Sur la grande avenue de Chaoyangmen, à Pékin, d’étranges bicyclettes oranges ont fait leur apparition. A la sortie de la station de métro Dongsi, les badauds observent, curieux. Quelques vélos en location, rien de bien original, dans la ville aux « 9 millions de bicyclettes ». Un détail toutefois attire le regard : il n’y a pas de loueur. Juste un alignement de vélos de la marque Forever, la plus répandue en Chine, accrochés à leurs bases par un système rappelant étrangement celui que connaissent les Parisiens et les Lyonnais.
Depuis quelques temps, le système de location « Forever » fait son apparition dans les grandes villes chinoises. Même principe de cartes avec abonnement annuel, bornes d’accrochage au fonctionnement identique et au design similaire. Comme le Vélib’, la première demi-heure est gratuite, puis le prix monte jusqu’à 30 centimes d’euros. La caution est d’un peu plus de 20 euros, un montant équivalent au prix d’un vélo bas de gamme en Chine.

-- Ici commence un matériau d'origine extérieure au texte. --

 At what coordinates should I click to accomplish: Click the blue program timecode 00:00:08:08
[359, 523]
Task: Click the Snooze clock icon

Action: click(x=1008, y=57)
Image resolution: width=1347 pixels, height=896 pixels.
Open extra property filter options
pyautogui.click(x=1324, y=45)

Le système de location de vélos aurait-il été copié sur celui de JCDecaux, le champion du mobilier urbain ?
Une technique 100% chinoise
« Je peux vous jurer que cette technique est 100% chinoise, répond Zhong Ming, responsable de projet de Forever Bicycle, d’ailleurs je n’ai jamais vu de Vélib’ en vrai, juste en photo ».
L’entreprise n’est pas peu fière d’avoir lancé ce système en Chine. « Nous sommes les meilleurs du pays. Avec nos bornes, le service est automatique et donc disponible 24h sur 24 » se félicite M. Zhong.

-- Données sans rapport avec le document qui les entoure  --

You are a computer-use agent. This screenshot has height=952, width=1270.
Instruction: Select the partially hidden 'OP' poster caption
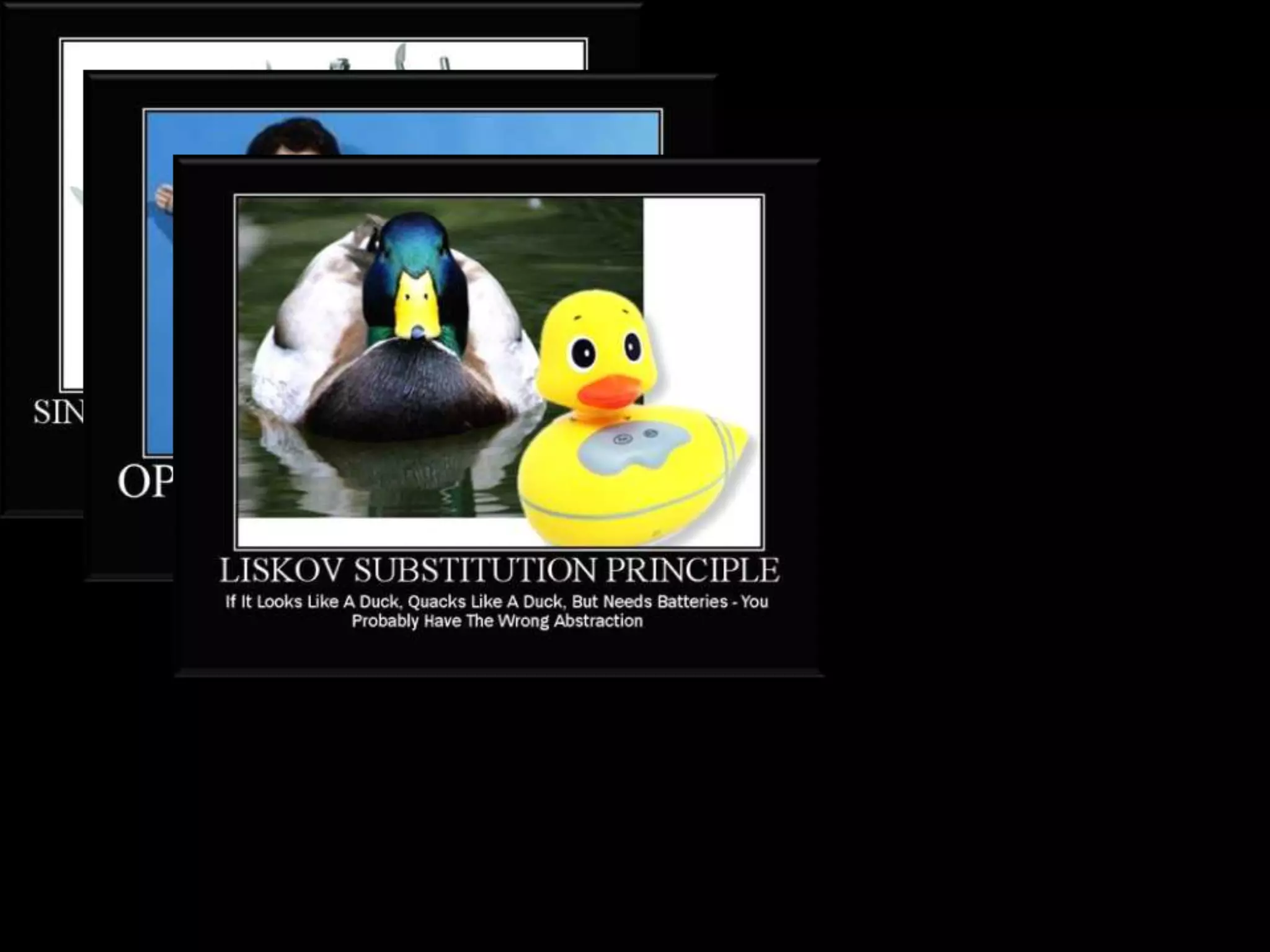[145, 482]
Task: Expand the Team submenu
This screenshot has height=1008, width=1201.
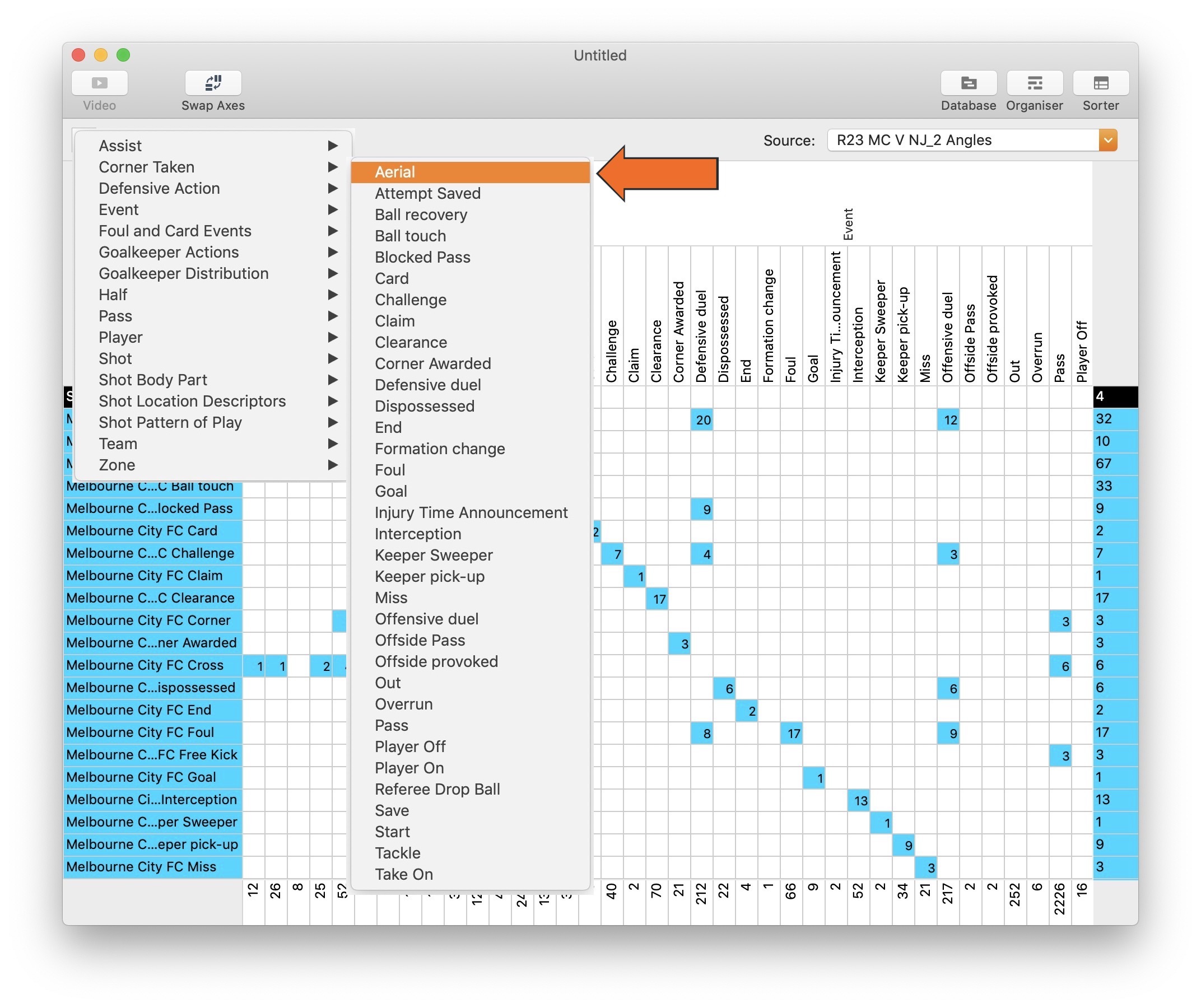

L’entreprise shanghaienne dit avoir commencé à réfléchir au projet en 2006. Elle dispose de plusieurs bornes dans sa ville d’origine, où elle a commencé à opérer à l’automne 2008, principalement dans le district de Minhang, avec en perspective l’Exposition universelle et son slogan, « meilleure ville, meilleure vie ».
Elle tente également l’expérience à Pékin, Shenzhen et Chengdu. Mais son objectif à moyen terme est de couvrir le Zhejiang et le Jiangsu, deux provinces fortement urbanisées proches de Shanghai.

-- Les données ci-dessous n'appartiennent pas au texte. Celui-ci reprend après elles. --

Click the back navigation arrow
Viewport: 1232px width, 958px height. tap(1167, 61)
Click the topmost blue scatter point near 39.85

Dans des métropoles en plein boom, où les transports publics se développent rapidement mais les distances à parcourir entre le logement et le métro restent longues et où la culture du vélo est bien ancrée, le Vélib’ a toute ses chances.
L’expérience fonctionne plutôt bien, fait remarquer le responsable de projet. Quelques problèmes toutefois, par exemple pour gérer la répartition des vélos entre les bornes. « Mais ce sont des problèmes inhérents à ce genre de services ».
Profitant de contrats dans d’autres domaines, JCDecaux ne fait pas de remous
Lorsque les Vélib’ ont été lancés en France, l’entreprise a bien eu quelques contacts avec JCDecaux, mais seulement sur les vélos, précise Zhong Ming, parce que son entreprise est le leader chinois de la petite reine.
Mais sur ce projet et son lancement dans les villes les plus importantes du pays, Forever Bicycle a fait sans l’inventeur du système. De son côté, JCDecaux précise bien n’avoir aucun projet de type Vélib’ en Chine. Son système de location est implanté dans plusieurs villes d’Europe et a été lancé au Japon. Mais rien ici.
Difficile pour le groupe français d’aménagement urbain d’ignorer la situation dans ces grandes métropoles. Sur son site internet, il met en avant son omniprésence dans le pays. Il assure ainsi l’intégralité de la publicité dans les métros de Pékin et de Shanghai, travaille également sur l’affichage sur les bus, les campus et les aéroports.
Pourtant, JCDecaux ne semble pas se préoccuper outre mesure de cet emprunt un peu irrégulier. ll ne souhaite probablement pas froisser des municipalités qui lui assurent de juteux contrats dans d’autres domaines.